Setelah “Panon Hideung”, berturut-turut lagu “Tongtolang Nangka”, “Tilil”, “Euis”, dan “Mojang Priangan” dinyanyikan. Lagu tersebut merupakan lagu Pop Sunda yang lahir pada medio 1960-an. Lagu “Tongtolang Nangka” dan “Tilil” merupakan dua lagu Pop Sunda lawas yang dipopulerkan oleh Band Nada Kantjana pimpinan Moh. Jamin.

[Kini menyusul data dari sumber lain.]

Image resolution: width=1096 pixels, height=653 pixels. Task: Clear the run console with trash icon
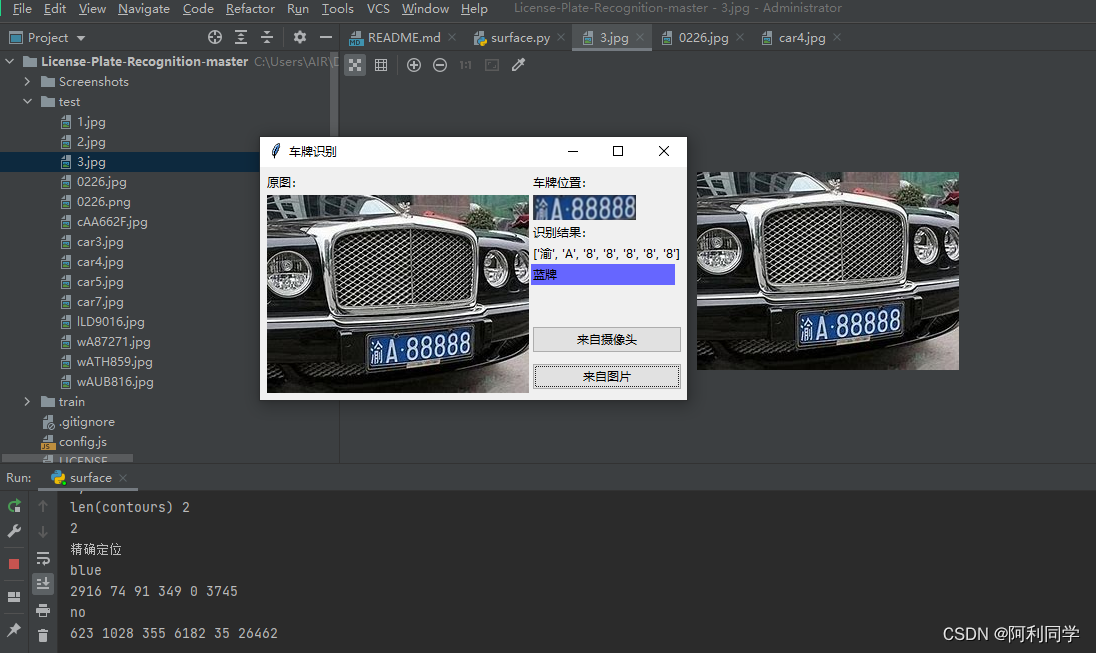click(43, 636)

Sementara lagu “Euis” dipopulerkan oleh duet Bing Slamet dan Rita Zahara.
Ada hal menarik yang terungkap dalam perjalanan musik Pop Sunda pada periode tersebut. Menurut Rektor, lagu-lagu tersebut dinyanyikan oleh penyanyi yang justru bukan dari Tatar Sunda. “Lagu Panon Hideung yang dulu dinyanyikan Mus DS, diiringi oleh Orkes Teruna Ria pimpinan Oslan Husein. Keduanya justru orang Padang,” jelas Rektor.
Khusus untuk lagu “Mojang Priangan”, Unpad sengaja menghadirkan langsung pencipta lagu tersebut, yaitu Iyar Wiyarsih. Di usianya yang telah menginjak 81 tahun, Iyar masih mampu menyanyikan lagu tersebut dengan suara yang bagus. Alhasil, penonton pun dibuat takjub dengan penampilannya.

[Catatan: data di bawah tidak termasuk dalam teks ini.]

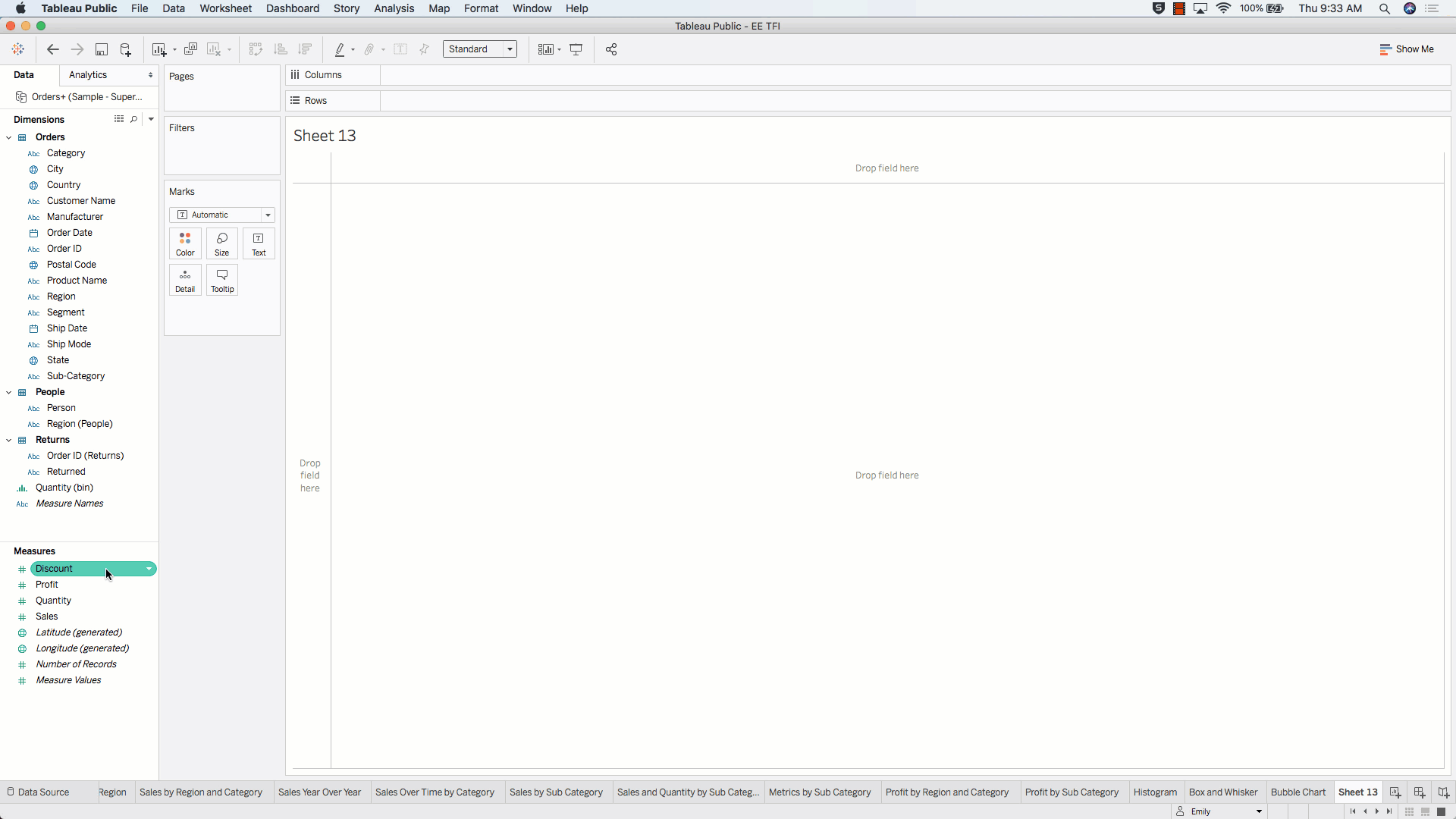Go to the Data Source tab

click(x=43, y=792)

“Mak Iyar seperti kembali lagi menjadi mojang,” ujar salah seorang penonton pagelaran.
Lagu Pop Sunda yang pernah menjadi hits pada zamannya pun dimainkan, seperti “Ka Huma”, “Cik Tulungan”, “Cikapundung”, “Dikantun Tugas”, “Neng Geulis”, “Es Lilin”, “Cai Kopi”, “Borondong Garing” dengan sentuhan irama Jazz, rock ‘n roll, maupun Latin. Bahkan, penyanyi senior, Tety Kadi, pun ikut menyumbangkan suaranya dalam lagu “Leungiteun”.
Menginjak medio 1970-an, penonton pun disuguhkan dengan lagu “Koboi Kolot” yang pada zamannya dipopulerkan oleh grup musik Bimbo. Kemudian 2 lagu, “Kalangkang” dan “Potret Manehna” yang dipopulerkan oleh penyanyi Nining Meida dan Adang Céngos. Dua lagu ini merupakan lagu populer yang banyak disukai masyarakat. Terbukti banyak penonton yang larut sambil bernyanyi bersama.
Menginjak periode 2000-an, penonton disuguhkan dengan lagu-lagu milik almarhum Darso, yang dinyanyikan oleh Darso Family. Selain itu, hadir pula penyanyi Rika Rafika, Yayan Jatnika, Rita Tila, dan Mamah Bungsu Bandung. Pentas pun ditutup dengan lagu “Kabogoh Jauh” yang dinyanyikan oleh seluruh penyanyi dan penonton pentas.
Pagelaran ini bak mesin waktu perkembangan lagu-lagu Pop Sunda. Bagi penonton berumur, menonton pagelaran tersebut seakan menjadi nostalgia dari lagu-lagu Pop Sunda lawas yang kini mulai terbatas peredarannya. Namun, bagi penonton muda pagelaran ini menjadi gerbang untuk mengetahui perkembangan musik Pop Sunda dari masa ke masa.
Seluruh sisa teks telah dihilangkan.